►

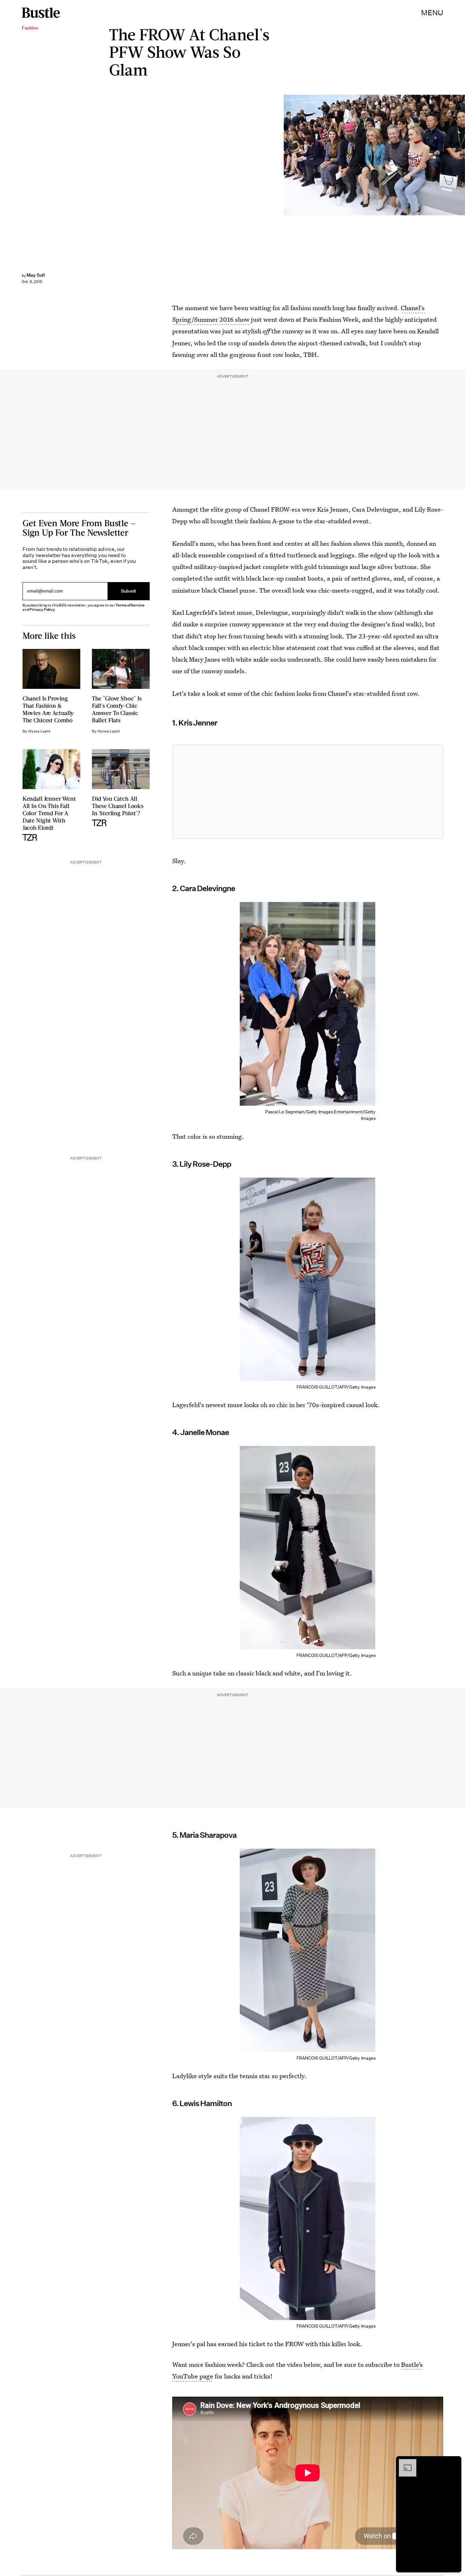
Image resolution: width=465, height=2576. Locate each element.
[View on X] (307, 791)
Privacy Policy (42, 609)
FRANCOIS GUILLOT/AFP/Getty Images (461, 155)
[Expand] (404, 2462)
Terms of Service (130, 605)
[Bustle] (41, 12)
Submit (128, 591)
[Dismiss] (453, 2462)
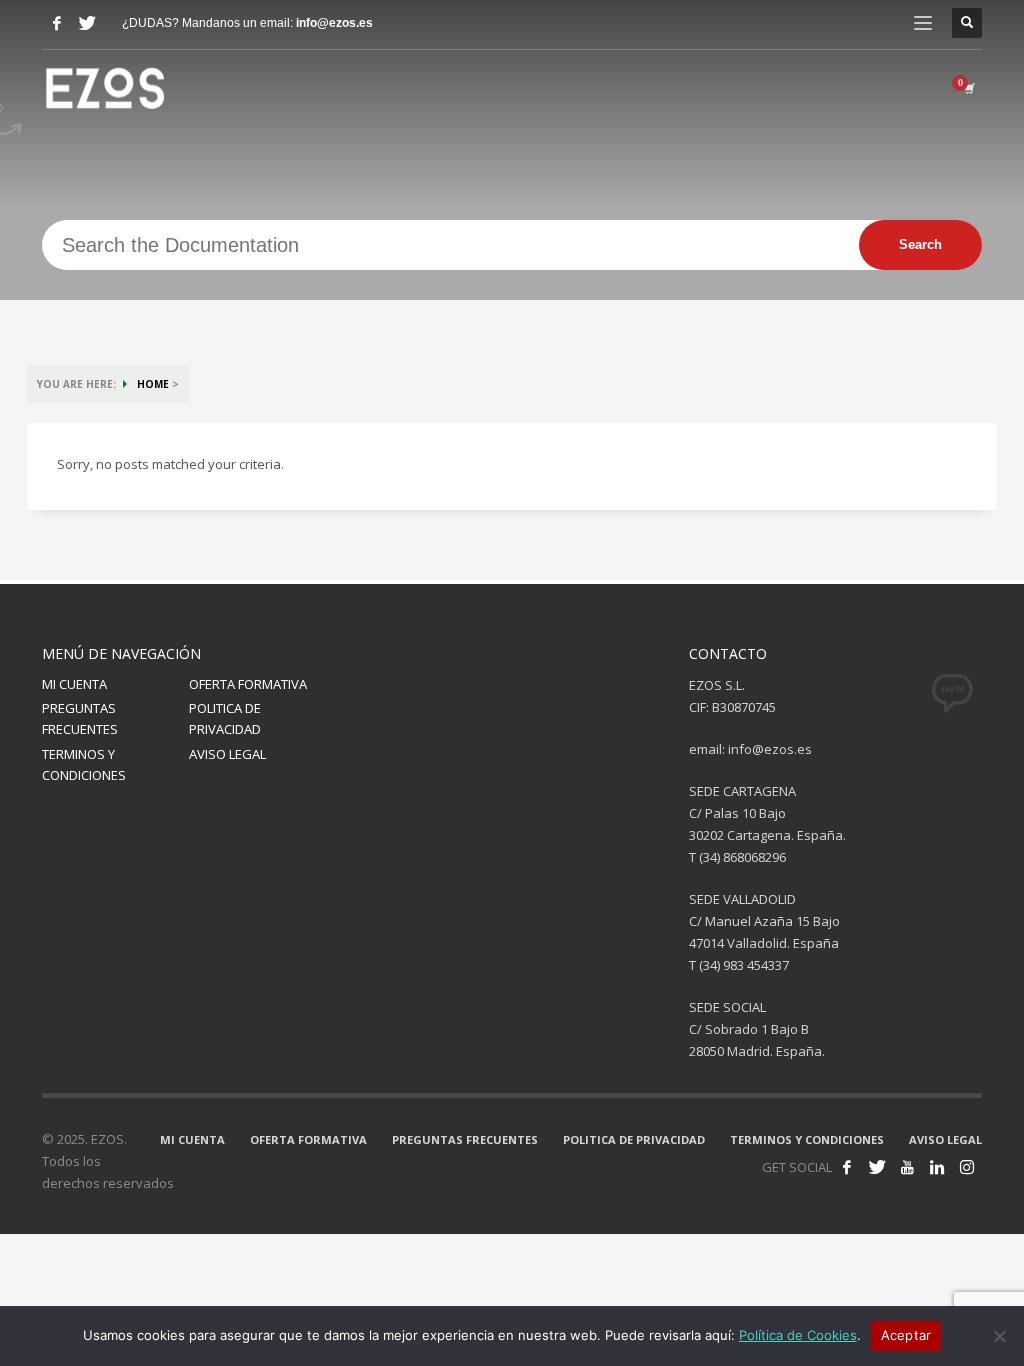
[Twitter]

◄

== TASK BRIEF ==
Transcribe each record exactly as it stands, setting aside any pictures.

== EXPECTED OUTPUT ==
Image resolution: width=465, height=2576. Locate each element.
[View on X] (307, 791)
Privacy Policy (42, 609)
FRANCOIS GUILLOT/AFP/Getty Images (461, 155)
[Expand] (404, 2462)
Terms of Service (130, 605)
[Bustle] (41, 12)
Submit (128, 591)
[Dismiss] (453, 2462)
[Twitter]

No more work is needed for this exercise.